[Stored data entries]
***

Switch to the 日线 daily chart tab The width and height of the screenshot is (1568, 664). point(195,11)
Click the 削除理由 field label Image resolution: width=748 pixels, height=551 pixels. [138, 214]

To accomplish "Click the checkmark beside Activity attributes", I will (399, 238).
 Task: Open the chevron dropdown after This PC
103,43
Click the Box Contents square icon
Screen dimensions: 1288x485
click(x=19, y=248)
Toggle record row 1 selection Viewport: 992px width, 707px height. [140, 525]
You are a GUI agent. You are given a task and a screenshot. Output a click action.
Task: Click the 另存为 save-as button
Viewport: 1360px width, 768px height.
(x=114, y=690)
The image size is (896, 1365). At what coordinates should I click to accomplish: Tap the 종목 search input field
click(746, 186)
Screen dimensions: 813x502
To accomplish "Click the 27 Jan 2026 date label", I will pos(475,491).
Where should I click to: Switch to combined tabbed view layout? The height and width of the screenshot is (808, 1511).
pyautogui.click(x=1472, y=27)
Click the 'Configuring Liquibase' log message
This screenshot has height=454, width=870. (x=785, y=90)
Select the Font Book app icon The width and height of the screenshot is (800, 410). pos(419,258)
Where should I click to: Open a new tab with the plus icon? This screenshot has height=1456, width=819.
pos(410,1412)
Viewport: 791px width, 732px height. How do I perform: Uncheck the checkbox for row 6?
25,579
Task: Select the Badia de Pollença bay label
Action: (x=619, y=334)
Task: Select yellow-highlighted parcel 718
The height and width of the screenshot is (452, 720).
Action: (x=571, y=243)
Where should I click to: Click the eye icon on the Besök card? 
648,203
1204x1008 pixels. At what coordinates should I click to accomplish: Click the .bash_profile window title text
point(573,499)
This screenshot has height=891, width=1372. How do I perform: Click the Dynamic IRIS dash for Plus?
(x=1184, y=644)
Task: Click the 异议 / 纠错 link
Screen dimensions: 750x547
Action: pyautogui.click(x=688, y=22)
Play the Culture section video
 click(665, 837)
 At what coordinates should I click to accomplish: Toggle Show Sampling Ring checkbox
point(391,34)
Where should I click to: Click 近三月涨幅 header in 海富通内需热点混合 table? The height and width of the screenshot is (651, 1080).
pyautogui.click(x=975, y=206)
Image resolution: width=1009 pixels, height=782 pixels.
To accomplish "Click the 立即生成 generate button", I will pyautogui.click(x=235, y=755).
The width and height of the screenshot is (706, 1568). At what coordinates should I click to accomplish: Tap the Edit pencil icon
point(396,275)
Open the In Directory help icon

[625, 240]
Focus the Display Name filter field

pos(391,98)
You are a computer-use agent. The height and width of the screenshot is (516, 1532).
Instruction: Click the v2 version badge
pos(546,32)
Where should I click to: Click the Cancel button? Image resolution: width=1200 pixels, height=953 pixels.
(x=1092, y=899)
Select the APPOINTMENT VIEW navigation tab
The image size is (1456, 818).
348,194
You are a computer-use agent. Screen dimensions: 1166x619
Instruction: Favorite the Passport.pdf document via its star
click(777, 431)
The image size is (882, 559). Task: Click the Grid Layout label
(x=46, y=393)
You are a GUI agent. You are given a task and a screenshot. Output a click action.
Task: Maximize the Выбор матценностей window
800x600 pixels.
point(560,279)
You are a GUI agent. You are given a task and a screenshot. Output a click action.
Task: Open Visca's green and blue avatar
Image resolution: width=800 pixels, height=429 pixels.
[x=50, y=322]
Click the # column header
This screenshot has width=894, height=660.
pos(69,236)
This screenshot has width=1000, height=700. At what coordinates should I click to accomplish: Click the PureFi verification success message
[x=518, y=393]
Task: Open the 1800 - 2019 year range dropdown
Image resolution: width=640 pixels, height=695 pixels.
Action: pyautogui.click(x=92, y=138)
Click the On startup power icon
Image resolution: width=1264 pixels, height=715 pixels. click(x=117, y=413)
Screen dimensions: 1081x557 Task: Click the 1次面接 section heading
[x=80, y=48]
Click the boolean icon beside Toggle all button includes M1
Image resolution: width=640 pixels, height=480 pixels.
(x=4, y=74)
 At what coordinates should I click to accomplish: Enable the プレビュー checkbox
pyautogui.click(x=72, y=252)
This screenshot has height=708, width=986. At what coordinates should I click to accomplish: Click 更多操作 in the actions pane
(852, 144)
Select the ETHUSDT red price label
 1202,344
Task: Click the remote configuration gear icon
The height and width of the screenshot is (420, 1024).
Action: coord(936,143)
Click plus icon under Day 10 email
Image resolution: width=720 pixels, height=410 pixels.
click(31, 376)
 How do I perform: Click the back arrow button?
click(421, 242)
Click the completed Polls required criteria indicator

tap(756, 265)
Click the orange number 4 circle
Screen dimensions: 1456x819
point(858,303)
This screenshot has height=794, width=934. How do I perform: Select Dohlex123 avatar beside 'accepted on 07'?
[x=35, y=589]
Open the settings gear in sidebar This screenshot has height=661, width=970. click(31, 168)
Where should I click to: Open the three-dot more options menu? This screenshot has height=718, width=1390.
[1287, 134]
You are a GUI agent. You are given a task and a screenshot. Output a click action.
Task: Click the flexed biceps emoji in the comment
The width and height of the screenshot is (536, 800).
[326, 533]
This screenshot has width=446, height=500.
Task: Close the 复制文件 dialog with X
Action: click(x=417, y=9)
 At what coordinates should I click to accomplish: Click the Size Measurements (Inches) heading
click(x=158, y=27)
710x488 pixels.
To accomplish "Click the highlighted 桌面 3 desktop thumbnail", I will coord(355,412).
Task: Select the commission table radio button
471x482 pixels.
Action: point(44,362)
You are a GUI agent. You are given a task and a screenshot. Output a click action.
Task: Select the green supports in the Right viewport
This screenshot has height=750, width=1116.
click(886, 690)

***

What you will do
Set the data down once more, exactly as it stands.

Output for this task
Switch to the 日线 daily chart tab The width and height of the screenshot is (1568, 664). point(195,11)
Click the 削除理由 field label Image resolution: width=748 pixels, height=551 pixels. [138, 214]

To accomplish "Click the checkmark beside Activity attributes", I will (399, 238).
 Task: Open the chevron dropdown after This PC
103,43
Click the Box Contents square icon
Screen dimensions: 1288x485
click(x=19, y=248)
Toggle record row 1 selection Viewport: 992px width, 707px height. [140, 525]
You are a GUI agent. You are given a task and a screenshot. Output a click action.
Task: Click the 另存为 save-as button
Viewport: 1360px width, 768px height.
(x=114, y=690)
The image size is (896, 1365). At what coordinates should I click to accomplish: Tap the 종목 search input field
click(746, 186)
Screen dimensions: 813x502
To accomplish "Click the 27 Jan 2026 date label", I will pos(475,491).
Where should I click to: Switch to combined tabbed view layout? The height and width of the screenshot is (808, 1511).
pyautogui.click(x=1472, y=27)
Click the 'Configuring Liquibase' log message
This screenshot has height=454, width=870. (x=785, y=90)
Select the Font Book app icon The width and height of the screenshot is (800, 410). pos(419,258)
Where should I click to: Open a new tab with the plus icon? This screenshot has height=1456, width=819.
pos(410,1412)
Viewport: 791px width, 732px height. How do I perform: Uncheck the checkbox for row 6?
25,579
Task: Select the Badia de Pollença bay label
Action: (x=619, y=334)
Task: Select yellow-highlighted parcel 718
The height and width of the screenshot is (452, 720).
Action: (x=571, y=243)
Where should I click to: Click the eye icon on the Besök card? 
648,203
1204x1008 pixels. At what coordinates should I click to accomplish: Click the .bash_profile window title text
point(573,499)
This screenshot has height=891, width=1372. How do I perform: Click the Dynamic IRIS dash for Plus?
(x=1184, y=644)
Task: Click the 异议 / 纠错 link
Screen dimensions: 750x547
Action: pyautogui.click(x=688, y=22)
Play the Culture section video
 click(665, 837)
 At what coordinates should I click to accomplish: Toggle Show Sampling Ring checkbox
point(391,34)
Where should I click to: Click 近三月涨幅 header in 海富通内需热点混合 table? The height and width of the screenshot is (651, 1080).
pyautogui.click(x=975, y=206)
Image resolution: width=1009 pixels, height=782 pixels.
To accomplish "Click the 立即生成 generate button", I will pyautogui.click(x=235, y=755).
The width and height of the screenshot is (706, 1568). At what coordinates should I click to accomplish: Tap the Edit pencil icon
point(396,275)
Open the In Directory help icon

[625, 240]
Focus the Display Name filter field

pos(391,98)
You are a computer-use agent. The height and width of the screenshot is (516, 1532).
Instruction: Click the v2 version badge
pos(546,32)
Where should I click to: Click the Cancel button? Image resolution: width=1200 pixels, height=953 pixels.
(x=1092, y=899)
Select the APPOINTMENT VIEW navigation tab
The image size is (1456, 818).
348,194
You are a computer-use agent. Screen dimensions: 1166x619
Instruction: Favorite the Passport.pdf document via its star
click(777, 431)
The image size is (882, 559). Task: Click the Grid Layout label
(x=46, y=393)
You are a GUI agent. You are given a task and a screenshot. Output a click action.
Task: Maximize the Выбор матценностей window
800x600 pixels.
point(560,279)
You are a GUI agent. You are given a task and a screenshot. Output a click action.
Task: Open Visca's green and blue avatar
Image resolution: width=800 pixels, height=429 pixels.
[x=50, y=322]
Click the # column header
This screenshot has width=894, height=660.
pos(69,236)
This screenshot has width=1000, height=700. At what coordinates should I click to accomplish: Click the PureFi verification success message
[x=518, y=393]
Task: Open the 1800 - 2019 year range dropdown
Image resolution: width=640 pixels, height=695 pixels.
Action: pyautogui.click(x=92, y=138)
Click the On startup power icon
Image resolution: width=1264 pixels, height=715 pixels. click(x=117, y=413)
Screen dimensions: 1081x557 Task: Click the 1次面接 section heading
[x=80, y=48]
Click the boolean icon beside Toggle all button includes M1
Image resolution: width=640 pixels, height=480 pixels.
(x=4, y=74)
 At what coordinates should I click to accomplish: Enable the プレビュー checkbox
pyautogui.click(x=72, y=252)
This screenshot has height=708, width=986. At what coordinates should I click to accomplish: Click 更多操作 in the actions pane
(852, 144)
Select the ETHUSDT red price label
 1202,344
Task: Click the remote configuration gear icon
The height and width of the screenshot is (420, 1024).
Action: coord(936,143)
Click plus icon under Day 10 email
Image resolution: width=720 pixels, height=410 pixels.
click(31, 376)
 How do I perform: Click the back arrow button?
click(421, 242)
Click the completed Polls required criteria indicator

tap(756, 265)
Click the orange number 4 circle
Screen dimensions: 1456x819
point(858,303)
This screenshot has height=794, width=934. How do I perform: Select Dohlex123 avatar beside 'accepted on 07'?
[x=35, y=589]
Open the settings gear in sidebar This screenshot has height=661, width=970. click(31, 168)
Where should I click to: Open the three-dot more options menu? This screenshot has height=718, width=1390.
[1287, 134]
You are a GUI agent. You are given a task and a screenshot. Output a click action.
Task: Click the flexed biceps emoji in the comment
The width and height of the screenshot is (536, 800).
[326, 533]
This screenshot has width=446, height=500.
Task: Close the 复制文件 dialog with X
Action: click(x=417, y=9)
 At what coordinates should I click to accomplish: Click the Size Measurements (Inches) heading
click(x=158, y=27)
710x488 pixels.
To accomplish "Click the highlighted 桌面 3 desktop thumbnail", I will coord(355,412).
Task: Select the commission table radio button
471x482 pixels.
Action: point(44,362)
You are a GUI agent. You are given a task and a screenshot. Output a click action.
Task: Select the green supports in the Right viewport
This screenshot has height=750, width=1116.
click(886, 690)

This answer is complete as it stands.